**RECORDS FOR THIS TASK**.
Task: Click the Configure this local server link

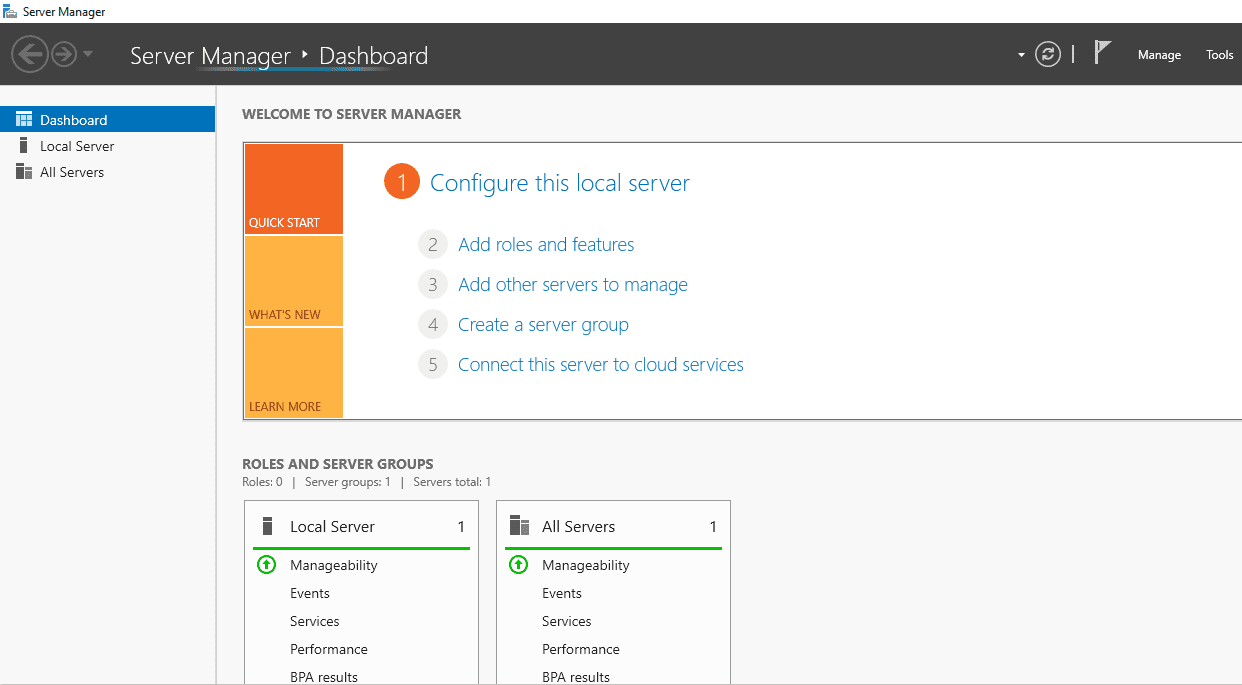Action: [559, 183]
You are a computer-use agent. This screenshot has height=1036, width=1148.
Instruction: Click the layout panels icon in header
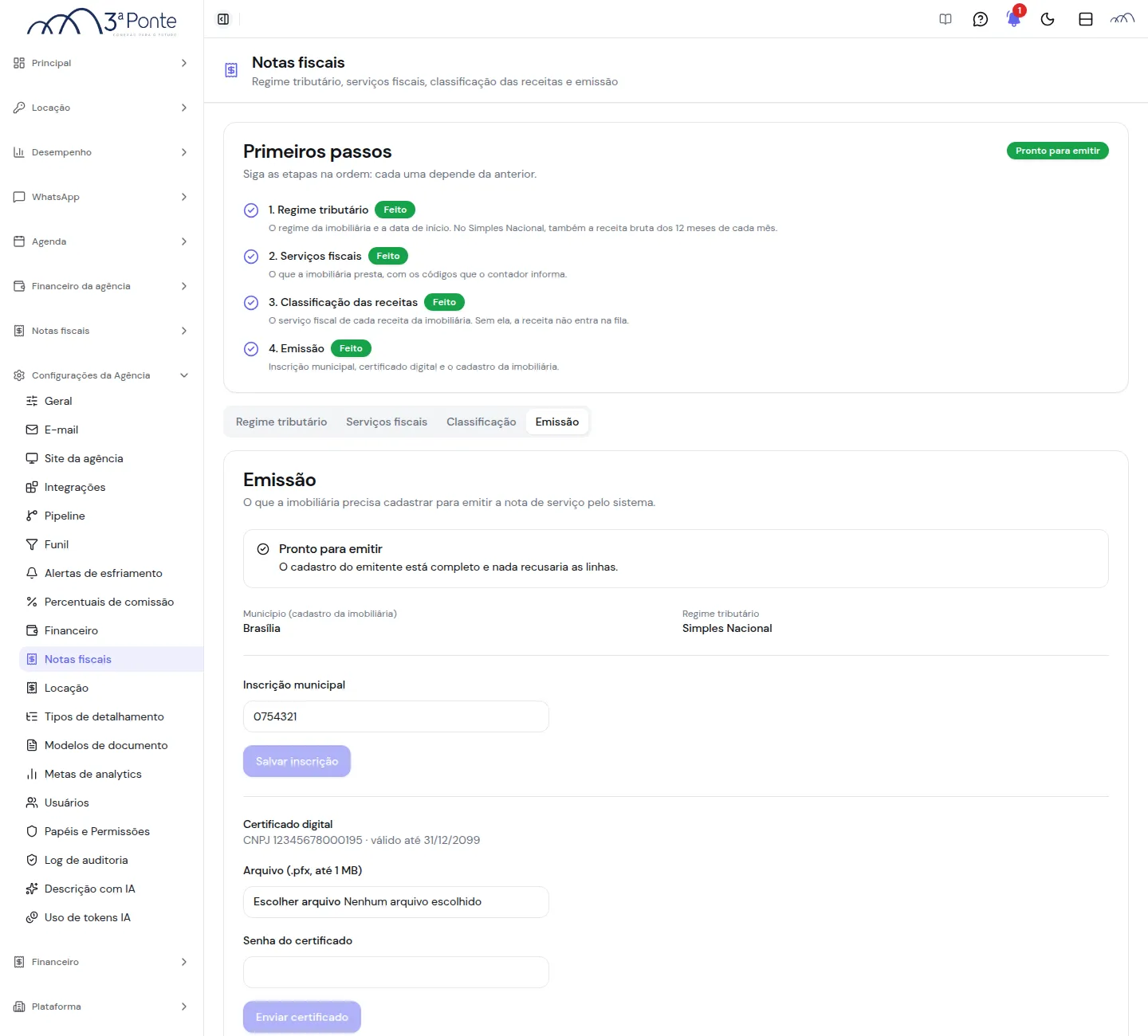coord(1086,19)
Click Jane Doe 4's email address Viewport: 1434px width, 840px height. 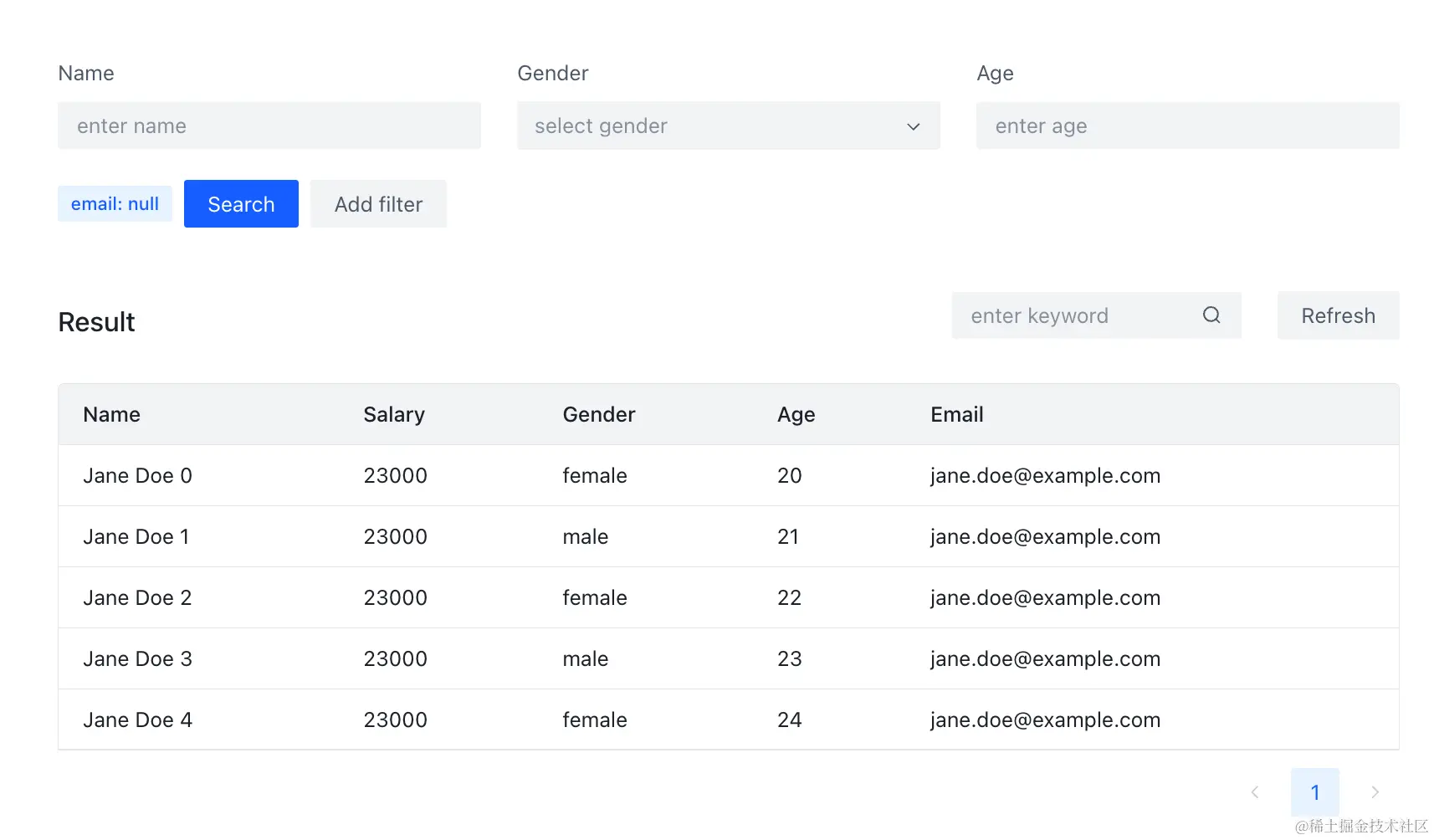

**TASK TO CARRY OUT**.
Rewrite the listing with every "Click" changed to "Select" and the rest unchanged, leaving out the pictures.

**ANSWER FOR THE TASK**.
Task: Select the Configure this local server link

Action: [559, 183]
You are a computer-use agent. This screenshot has height=1036, width=1148.
Instruction: Select the layout panels icon in header
coord(1086,19)
Select Jane Doe 4's email address Viewport: 1434px width, 840px height. 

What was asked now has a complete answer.